START Selected text

The Christian Church today is the last Eve, who has given birth to a son before experiencing the hard labor pains of childbirth. And the Church, once liberated from bondage to sin and death, will rebel against God and will slay its righteous brother, disciples who keep the commandments of God, all ten commandments, not nine or eight or six or three. This firstborn son of the last Eve will, with rebellion, come under a great delusion from which repentance is impossible; this firstborn son will be spiritually dead even though he still lives physically. And the second born son of promise was spiritually dead, slain by the law, before being made spiritually alive through obedience to the law. This second son will then be slain physically before receiving an incorruptible body. So with the firstborn son spiritually dead and the second-born son physically dead, the endtime harvest of God will be a third-born son of promise, a spiritual Seth who is also analogous to the patriarch Jacob, the physically third born son of promise. This third-born son will be as the uncircumcised children born in the wilderness were. And the second covenant mediated by Moses (Deu chptrs 29-31) was made with these children of the nation that left Egypt and bondage to Pharaoh.

END Selected text
START Data to examine

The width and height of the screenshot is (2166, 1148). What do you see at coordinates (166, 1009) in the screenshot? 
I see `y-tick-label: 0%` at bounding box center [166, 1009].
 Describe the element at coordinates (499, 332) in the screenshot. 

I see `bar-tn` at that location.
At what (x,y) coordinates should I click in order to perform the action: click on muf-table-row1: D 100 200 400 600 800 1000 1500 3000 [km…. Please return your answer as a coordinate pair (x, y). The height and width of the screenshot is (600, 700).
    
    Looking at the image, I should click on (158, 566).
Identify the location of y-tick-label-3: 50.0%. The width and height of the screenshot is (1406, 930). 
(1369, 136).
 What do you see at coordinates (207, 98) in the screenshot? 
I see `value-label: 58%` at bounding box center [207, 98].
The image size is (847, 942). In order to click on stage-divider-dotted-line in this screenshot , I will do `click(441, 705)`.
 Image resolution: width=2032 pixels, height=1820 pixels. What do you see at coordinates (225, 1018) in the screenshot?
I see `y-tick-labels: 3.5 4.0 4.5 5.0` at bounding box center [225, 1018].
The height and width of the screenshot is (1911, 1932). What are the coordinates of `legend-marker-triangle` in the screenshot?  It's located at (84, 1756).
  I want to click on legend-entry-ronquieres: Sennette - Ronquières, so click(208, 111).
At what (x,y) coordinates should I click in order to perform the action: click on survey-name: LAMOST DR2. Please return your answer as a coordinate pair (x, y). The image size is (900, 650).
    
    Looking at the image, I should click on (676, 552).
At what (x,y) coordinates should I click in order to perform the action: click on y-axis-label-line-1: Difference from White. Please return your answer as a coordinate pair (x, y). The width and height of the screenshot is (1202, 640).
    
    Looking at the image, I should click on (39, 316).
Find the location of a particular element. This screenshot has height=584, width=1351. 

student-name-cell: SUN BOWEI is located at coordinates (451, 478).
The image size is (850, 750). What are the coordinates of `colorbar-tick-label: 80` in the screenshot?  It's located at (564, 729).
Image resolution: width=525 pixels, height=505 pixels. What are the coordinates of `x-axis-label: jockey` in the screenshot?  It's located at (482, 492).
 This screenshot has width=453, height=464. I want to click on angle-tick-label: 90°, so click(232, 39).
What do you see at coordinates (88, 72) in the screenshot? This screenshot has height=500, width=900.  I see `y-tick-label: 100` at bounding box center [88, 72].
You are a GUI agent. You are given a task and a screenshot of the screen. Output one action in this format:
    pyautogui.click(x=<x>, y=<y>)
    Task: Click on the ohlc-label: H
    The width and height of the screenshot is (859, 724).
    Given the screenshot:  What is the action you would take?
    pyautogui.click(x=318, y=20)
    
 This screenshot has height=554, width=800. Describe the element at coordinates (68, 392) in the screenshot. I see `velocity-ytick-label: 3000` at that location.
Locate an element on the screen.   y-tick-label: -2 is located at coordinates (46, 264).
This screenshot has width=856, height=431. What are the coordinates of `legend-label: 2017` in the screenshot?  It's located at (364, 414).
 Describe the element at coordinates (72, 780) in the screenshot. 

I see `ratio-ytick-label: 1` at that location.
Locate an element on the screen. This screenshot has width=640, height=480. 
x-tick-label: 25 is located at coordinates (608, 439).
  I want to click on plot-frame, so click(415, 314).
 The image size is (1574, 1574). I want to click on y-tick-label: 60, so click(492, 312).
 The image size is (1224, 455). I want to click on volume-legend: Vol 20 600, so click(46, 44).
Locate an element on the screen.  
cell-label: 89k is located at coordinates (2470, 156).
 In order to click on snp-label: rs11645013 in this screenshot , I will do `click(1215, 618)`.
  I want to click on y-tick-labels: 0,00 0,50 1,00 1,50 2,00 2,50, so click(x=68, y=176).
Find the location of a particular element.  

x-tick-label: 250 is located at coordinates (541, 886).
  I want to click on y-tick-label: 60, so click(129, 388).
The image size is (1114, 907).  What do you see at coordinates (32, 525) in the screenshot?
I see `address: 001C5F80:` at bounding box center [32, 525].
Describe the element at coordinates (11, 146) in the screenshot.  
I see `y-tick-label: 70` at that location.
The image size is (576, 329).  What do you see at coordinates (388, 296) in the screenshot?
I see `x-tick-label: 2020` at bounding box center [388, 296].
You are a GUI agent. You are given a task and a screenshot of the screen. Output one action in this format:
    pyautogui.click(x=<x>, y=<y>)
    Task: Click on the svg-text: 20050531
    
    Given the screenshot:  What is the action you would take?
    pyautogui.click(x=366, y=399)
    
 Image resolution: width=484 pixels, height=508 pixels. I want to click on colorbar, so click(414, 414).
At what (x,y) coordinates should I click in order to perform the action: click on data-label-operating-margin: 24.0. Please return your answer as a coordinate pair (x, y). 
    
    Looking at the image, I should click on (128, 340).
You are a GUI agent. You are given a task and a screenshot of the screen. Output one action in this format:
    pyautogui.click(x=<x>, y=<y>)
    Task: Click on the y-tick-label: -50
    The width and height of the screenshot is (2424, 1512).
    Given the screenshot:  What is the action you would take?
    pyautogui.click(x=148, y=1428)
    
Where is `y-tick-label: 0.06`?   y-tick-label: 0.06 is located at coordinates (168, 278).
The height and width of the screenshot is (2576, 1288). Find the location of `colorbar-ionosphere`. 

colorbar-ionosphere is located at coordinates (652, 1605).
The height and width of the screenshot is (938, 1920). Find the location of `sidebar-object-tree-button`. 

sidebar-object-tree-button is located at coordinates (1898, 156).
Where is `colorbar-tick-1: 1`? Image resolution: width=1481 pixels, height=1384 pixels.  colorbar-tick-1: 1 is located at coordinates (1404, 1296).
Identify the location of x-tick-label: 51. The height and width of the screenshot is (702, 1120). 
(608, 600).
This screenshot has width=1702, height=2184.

END Data to examine

▶ Problem set
1. In the passage about the Christian Church as the last Eve, with whom was the second covenant mediated by Moses made?
2. In the records, echo the lines from the line with "Find the location of a particular element. This" to the line with "This screenshot has width=453, height=464.", including both of those lines.
The text and the records were taken from unrelated sources.

▶ Answer set
1. It was made with the children of the nation that left Egypt and bondage to Pharaoh.

2.
Find the location of a particular element. This screenshot has height=584, width=1351. 

student-name-cell: SUN BOWEI is located at coordinates (451, 478).
The image size is (850, 750). What are the coordinates of `colorbar-tick-label: 80` in the screenshot?  It's located at (564, 729).
Image resolution: width=525 pixels, height=505 pixels. What are the coordinates of `x-axis-label: jockey` in the screenshot?  It's located at (482, 492).
 This screenshot has width=453, height=464. I want to click on angle-tick-label: 90°, so click(232, 39).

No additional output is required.